Em entrevista ao site “Velo News”, o ciclista russo reconheceu que, apesar da possibilidade, está não é a maneira mais agradável na qual ele queria conquistar a medalha.
“Eu não sei de nada em relação aos resultados, não sei o que está acontecendo. Ninguém entrou em contato comigo, fosse do COI (Comitê Olímpico Internacional) ou da UCI (União Ciclística Internacional). Sei dos fatos através da imprensa”, afirmou.
Em relação ao trabalho da comissão anti-doping, Kolobnev foi direto. “O que acho do trabalho deles? Acho muito ruim. Eles garantiram que ninguém sairia de Pequim com a medalha em caso de problemas e olha o que houve. Só foram descobrir bem mais tarde. Não sei se vou ou não ter o bronze, mas isso não muda nada na minha vida”.

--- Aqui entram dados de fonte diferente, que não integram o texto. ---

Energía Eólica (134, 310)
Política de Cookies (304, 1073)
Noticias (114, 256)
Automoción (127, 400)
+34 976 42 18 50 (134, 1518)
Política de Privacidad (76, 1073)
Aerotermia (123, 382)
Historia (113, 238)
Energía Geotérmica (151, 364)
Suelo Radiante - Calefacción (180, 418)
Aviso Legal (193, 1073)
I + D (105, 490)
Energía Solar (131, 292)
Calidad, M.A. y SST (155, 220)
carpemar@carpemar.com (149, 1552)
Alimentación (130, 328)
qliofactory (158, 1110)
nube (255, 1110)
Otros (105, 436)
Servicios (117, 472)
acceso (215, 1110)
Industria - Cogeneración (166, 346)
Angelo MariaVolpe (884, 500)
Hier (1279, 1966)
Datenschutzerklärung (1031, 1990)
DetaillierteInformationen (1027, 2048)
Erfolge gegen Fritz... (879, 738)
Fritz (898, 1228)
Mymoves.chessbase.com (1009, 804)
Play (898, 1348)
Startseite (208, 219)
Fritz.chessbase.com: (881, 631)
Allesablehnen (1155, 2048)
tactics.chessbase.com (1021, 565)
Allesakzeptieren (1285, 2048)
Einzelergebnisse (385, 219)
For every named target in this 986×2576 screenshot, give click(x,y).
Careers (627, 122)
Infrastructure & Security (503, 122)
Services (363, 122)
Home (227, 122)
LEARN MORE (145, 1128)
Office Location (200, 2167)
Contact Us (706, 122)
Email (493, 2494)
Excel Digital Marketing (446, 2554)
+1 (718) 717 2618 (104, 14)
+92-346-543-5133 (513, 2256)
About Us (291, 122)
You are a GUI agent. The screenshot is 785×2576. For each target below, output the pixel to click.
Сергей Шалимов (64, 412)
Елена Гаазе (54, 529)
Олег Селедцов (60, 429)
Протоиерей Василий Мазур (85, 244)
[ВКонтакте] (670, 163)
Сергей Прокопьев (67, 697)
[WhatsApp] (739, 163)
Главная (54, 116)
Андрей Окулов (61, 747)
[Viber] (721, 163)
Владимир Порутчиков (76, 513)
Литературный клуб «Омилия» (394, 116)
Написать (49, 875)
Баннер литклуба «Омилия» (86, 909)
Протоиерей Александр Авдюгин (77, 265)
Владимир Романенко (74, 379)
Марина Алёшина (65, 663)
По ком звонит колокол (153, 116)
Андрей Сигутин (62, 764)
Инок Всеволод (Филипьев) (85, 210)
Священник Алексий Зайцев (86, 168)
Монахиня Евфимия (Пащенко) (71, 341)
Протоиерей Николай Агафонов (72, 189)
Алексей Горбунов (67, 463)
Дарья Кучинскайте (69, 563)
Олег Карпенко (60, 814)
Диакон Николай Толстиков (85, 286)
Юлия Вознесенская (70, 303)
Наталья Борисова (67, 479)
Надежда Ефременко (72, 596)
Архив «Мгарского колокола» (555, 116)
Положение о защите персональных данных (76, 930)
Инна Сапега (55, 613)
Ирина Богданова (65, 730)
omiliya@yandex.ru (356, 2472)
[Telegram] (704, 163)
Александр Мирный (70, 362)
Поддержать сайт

Em 2009, Alexander Kolobnev tem mostrado muita consistência, apesar de não ter vencido nenhuma competição. Ele subiu quatro vezes ao pódio, além de ficar com o sexto lugar na Amstel Gold Race e nono lugar na Liège-Bastogne-Liège, ajudando seu companheiro de equipe Andy Schleck.
O russo irá cumprir mais um ano de contrato com o time Saxo Bank – até o fim de 2010. Ele assinou em 2008 e se diz muito feliz dentro da equipe dinamarquesa.
“Estou muito feliz com a equipe. Me sinto em casa aqui, podendo me concentrar nas clássicas e nos mundiais. Eu ainda estou motivado, quero me tornar campeão do mundo”, disse.